Eat your veggies. That’s what my mom used to say, and I bet that’s what your mom used to say, too. With my mom, that often meant canned peas and lima beans. Fresh was not her strong suit.
Sometimes we’d have a treat – a bottle of Coke. It was an 8-ounce bottle of Coke, not a 32-ounce bottle. Those hadn’t been invented yet.
What every mom and every dad should say today, along with eat those veggies, should be, stop drinking your calories.
That’s right, folks: Americans slurp down, now get this, 50 gallons of soft drinks a year for every man, woman and child. Drinking your calories is a sure way to obesity. Talk about a gateway drug – it’s soft drinks.
And I’m including juices, too. Ounce for ounce, a glass of orange juice or apple juice has just as many calories as Coke and Mountain Dew. Way too many.

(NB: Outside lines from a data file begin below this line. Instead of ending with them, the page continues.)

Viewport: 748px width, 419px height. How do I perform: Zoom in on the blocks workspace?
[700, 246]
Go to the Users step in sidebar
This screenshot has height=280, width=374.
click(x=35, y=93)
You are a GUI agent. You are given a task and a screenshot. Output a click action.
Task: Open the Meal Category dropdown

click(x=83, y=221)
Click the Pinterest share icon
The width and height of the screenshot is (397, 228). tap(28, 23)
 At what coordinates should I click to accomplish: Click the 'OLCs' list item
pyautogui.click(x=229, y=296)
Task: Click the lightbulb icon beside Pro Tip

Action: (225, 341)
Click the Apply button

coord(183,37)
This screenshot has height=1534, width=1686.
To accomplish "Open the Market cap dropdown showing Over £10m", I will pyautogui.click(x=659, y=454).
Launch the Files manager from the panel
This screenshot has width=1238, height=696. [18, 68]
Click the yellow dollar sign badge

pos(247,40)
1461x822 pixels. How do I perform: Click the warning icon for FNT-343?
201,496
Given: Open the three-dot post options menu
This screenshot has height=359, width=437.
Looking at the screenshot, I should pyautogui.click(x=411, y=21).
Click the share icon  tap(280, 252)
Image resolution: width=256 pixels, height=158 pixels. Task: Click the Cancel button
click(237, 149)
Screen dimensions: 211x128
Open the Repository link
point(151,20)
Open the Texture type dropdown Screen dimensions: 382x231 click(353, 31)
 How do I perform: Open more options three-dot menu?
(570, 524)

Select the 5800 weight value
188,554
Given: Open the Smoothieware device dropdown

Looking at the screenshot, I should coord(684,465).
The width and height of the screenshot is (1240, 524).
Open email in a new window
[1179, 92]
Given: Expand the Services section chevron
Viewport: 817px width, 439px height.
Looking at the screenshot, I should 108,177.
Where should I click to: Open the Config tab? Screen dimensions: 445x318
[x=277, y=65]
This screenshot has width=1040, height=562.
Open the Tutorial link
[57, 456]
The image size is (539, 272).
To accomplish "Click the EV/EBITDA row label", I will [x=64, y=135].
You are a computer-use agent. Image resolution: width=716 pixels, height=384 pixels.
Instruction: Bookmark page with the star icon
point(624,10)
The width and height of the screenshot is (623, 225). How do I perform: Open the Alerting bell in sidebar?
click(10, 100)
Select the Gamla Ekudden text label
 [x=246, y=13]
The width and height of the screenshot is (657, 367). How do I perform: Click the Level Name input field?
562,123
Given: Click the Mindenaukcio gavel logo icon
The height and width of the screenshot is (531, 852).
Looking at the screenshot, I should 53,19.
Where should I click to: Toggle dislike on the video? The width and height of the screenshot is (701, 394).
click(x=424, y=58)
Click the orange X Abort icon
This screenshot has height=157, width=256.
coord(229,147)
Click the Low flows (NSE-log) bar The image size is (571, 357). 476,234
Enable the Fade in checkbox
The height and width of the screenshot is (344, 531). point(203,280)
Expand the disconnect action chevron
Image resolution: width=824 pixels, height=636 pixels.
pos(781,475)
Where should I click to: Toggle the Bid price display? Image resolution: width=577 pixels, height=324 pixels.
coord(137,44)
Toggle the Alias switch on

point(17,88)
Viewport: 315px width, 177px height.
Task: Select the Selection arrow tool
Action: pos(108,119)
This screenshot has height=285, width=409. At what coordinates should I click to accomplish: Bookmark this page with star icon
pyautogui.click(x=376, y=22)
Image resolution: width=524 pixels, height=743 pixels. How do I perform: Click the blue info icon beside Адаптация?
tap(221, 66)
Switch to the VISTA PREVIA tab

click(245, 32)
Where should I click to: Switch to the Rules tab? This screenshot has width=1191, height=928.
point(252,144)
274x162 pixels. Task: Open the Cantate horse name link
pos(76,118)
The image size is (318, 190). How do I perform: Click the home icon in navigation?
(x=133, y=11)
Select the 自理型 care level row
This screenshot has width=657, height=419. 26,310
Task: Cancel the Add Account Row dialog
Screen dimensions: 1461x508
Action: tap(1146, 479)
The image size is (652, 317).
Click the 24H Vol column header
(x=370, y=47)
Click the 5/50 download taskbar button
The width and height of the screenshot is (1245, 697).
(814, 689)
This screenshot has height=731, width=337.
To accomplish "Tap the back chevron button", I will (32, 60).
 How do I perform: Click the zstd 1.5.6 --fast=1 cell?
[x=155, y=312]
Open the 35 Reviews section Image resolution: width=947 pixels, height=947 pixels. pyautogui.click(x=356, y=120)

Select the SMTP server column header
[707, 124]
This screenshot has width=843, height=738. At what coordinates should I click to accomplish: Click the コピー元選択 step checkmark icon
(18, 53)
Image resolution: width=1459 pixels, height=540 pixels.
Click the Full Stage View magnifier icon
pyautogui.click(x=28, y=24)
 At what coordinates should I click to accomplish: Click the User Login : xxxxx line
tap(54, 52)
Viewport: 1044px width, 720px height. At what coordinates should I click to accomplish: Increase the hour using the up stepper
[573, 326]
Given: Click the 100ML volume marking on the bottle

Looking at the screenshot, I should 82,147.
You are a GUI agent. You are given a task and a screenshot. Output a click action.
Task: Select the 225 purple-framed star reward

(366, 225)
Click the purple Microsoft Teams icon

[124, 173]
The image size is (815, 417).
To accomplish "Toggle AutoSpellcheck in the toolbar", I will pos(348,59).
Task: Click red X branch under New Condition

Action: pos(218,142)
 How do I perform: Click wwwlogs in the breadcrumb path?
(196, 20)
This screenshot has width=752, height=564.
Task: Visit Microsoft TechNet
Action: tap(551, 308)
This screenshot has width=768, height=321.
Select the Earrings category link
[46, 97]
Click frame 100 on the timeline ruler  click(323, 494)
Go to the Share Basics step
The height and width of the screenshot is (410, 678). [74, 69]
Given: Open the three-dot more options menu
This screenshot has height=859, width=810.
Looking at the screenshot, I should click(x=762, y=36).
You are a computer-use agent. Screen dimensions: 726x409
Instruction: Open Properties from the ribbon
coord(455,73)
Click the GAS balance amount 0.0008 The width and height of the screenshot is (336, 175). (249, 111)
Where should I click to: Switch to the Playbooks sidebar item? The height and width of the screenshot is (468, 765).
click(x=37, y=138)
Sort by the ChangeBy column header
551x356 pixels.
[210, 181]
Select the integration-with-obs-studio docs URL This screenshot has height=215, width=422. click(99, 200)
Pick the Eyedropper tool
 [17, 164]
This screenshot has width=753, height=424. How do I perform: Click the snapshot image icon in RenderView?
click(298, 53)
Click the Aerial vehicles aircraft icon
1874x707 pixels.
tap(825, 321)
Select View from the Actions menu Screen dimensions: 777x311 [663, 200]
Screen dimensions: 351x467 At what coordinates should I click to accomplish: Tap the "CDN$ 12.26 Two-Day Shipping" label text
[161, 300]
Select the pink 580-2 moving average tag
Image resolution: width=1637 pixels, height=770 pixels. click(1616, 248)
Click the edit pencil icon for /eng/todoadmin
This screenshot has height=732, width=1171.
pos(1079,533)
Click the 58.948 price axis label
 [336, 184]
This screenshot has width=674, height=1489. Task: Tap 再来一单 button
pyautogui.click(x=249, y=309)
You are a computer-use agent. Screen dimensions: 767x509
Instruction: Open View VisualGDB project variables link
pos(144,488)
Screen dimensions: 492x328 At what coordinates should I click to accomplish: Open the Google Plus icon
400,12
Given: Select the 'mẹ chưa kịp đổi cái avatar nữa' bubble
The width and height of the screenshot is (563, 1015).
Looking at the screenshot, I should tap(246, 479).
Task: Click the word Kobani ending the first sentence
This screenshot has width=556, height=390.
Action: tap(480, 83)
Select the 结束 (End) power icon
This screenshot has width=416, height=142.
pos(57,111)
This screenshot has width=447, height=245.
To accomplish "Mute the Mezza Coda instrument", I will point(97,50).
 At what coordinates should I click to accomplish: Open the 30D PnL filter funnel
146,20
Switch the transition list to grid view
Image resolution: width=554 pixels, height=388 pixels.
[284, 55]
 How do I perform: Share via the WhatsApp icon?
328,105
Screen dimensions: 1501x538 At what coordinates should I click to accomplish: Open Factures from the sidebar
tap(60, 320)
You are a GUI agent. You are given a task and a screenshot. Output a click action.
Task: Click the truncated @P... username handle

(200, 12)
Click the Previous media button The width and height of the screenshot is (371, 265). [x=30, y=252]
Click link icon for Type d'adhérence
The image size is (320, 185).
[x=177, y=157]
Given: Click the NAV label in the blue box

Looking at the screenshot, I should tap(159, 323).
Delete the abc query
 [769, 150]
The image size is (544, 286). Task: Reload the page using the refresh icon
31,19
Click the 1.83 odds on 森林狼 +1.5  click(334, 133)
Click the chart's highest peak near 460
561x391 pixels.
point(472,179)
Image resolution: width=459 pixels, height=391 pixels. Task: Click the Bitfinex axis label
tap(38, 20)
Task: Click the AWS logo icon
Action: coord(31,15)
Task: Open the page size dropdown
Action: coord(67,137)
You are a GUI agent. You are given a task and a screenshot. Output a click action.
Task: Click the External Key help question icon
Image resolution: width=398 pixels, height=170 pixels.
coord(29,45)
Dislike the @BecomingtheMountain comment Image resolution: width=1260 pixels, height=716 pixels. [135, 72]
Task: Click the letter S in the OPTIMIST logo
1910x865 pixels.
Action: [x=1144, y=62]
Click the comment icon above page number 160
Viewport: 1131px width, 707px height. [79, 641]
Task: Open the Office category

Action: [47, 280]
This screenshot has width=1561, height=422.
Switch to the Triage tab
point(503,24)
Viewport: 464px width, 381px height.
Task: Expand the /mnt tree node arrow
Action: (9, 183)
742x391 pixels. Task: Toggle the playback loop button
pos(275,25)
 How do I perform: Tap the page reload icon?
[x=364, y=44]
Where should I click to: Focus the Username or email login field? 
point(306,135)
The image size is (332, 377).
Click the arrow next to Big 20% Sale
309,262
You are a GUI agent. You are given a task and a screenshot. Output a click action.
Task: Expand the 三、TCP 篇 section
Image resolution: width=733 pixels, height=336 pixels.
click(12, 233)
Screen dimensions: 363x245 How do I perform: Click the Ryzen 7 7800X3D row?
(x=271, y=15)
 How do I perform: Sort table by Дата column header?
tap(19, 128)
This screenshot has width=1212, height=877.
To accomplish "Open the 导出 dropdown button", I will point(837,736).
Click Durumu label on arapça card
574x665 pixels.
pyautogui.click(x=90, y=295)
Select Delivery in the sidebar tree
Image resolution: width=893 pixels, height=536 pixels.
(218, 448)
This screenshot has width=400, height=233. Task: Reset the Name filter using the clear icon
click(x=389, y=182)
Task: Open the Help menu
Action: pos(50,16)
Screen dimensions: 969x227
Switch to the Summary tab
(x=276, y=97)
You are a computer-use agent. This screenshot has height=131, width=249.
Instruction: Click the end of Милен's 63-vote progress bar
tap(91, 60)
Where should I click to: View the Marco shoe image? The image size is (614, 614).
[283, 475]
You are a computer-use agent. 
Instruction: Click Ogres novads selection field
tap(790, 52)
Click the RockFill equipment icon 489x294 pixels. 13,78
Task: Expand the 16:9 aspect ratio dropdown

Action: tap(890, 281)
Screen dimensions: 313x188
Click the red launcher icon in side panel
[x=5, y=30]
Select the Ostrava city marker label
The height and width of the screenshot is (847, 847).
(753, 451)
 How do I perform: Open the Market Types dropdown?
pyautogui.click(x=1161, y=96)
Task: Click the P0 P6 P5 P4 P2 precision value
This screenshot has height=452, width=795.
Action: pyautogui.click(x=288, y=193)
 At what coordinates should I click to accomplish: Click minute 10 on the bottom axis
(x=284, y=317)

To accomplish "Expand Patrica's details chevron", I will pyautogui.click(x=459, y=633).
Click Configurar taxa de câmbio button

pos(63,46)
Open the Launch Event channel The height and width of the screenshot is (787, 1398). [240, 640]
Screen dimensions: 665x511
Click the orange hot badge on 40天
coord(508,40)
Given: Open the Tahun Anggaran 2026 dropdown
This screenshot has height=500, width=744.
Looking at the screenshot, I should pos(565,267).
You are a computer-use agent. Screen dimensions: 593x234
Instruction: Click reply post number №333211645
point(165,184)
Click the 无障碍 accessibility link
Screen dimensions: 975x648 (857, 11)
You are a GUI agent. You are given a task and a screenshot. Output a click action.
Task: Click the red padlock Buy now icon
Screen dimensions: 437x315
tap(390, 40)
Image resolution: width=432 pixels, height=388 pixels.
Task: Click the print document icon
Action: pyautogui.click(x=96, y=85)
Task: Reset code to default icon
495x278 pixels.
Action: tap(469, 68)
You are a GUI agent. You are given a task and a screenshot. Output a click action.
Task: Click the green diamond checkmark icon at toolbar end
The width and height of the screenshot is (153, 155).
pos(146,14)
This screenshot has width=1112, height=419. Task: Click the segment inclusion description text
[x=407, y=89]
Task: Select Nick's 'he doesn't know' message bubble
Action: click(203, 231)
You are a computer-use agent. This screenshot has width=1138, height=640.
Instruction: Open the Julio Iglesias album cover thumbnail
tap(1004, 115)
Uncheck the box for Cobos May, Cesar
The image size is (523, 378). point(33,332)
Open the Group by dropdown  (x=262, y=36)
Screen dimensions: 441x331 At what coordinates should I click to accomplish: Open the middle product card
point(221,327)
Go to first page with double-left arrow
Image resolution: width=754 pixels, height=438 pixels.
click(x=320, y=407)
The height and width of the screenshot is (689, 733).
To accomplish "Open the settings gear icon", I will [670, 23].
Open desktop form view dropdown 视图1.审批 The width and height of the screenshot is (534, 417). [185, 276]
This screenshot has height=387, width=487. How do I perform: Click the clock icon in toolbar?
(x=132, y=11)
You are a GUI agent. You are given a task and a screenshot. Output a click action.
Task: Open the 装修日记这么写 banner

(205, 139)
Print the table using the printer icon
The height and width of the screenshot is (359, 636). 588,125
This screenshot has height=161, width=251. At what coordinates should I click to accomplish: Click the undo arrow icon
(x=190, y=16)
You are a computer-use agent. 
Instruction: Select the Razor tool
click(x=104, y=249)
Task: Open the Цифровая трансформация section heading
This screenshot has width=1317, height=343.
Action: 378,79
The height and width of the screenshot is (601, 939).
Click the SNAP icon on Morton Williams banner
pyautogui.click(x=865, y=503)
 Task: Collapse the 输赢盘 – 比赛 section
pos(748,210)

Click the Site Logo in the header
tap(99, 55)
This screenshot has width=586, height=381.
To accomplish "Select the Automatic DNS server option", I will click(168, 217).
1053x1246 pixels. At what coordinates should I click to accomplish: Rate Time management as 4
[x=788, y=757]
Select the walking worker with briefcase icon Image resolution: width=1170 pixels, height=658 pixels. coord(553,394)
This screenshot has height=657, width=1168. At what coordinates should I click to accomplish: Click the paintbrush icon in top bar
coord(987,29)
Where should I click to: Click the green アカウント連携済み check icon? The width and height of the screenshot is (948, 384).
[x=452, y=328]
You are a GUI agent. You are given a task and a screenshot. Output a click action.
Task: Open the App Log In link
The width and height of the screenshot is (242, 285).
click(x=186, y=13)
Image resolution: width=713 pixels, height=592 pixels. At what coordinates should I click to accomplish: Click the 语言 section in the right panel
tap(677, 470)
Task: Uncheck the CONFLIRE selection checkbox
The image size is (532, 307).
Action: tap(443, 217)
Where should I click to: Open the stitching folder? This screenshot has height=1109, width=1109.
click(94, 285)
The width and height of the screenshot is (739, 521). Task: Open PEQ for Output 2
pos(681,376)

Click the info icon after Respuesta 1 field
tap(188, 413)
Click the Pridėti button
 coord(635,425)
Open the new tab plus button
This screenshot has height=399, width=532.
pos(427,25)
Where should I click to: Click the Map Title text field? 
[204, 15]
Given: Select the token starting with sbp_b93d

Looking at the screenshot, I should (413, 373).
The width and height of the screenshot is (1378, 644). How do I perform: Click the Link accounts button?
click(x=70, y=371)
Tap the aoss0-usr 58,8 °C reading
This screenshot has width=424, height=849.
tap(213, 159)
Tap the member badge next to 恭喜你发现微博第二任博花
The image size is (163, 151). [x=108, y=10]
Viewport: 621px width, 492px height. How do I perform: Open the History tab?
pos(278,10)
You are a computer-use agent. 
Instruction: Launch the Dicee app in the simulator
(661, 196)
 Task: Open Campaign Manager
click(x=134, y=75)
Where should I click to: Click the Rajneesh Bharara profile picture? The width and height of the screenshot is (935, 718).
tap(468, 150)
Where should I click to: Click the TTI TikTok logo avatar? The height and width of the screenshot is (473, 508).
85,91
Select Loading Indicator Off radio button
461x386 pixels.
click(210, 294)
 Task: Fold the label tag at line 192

Now, I’m not putting down juice. It’s not in the same category as Coke because it has other nutrients that are well worth drinking up. But don’t overdo it or you might get fat.
The same is true of milk. Yes, milk, although healthy, should be consumed in moderation.
I had a guy in my office the other day, and when I asked him how much soda he drank he said he never touched the stuff. When I asked about milk, I got a different answer – he said he drank about a half-gallon a day.
I told him that wasn’t good, but he countered that milk is healthy. He was drinking 1,200 calories a day and thought that was healthy.
What to do, what to do? We don’t want fat kids, and we don’t want fat kids to become overweight adults, but that’s what’s happening.
Just look around at any school and you’ll see what I mean. Go into a classroom and it becomes obvious. We’re not teaching our kids good eating habits.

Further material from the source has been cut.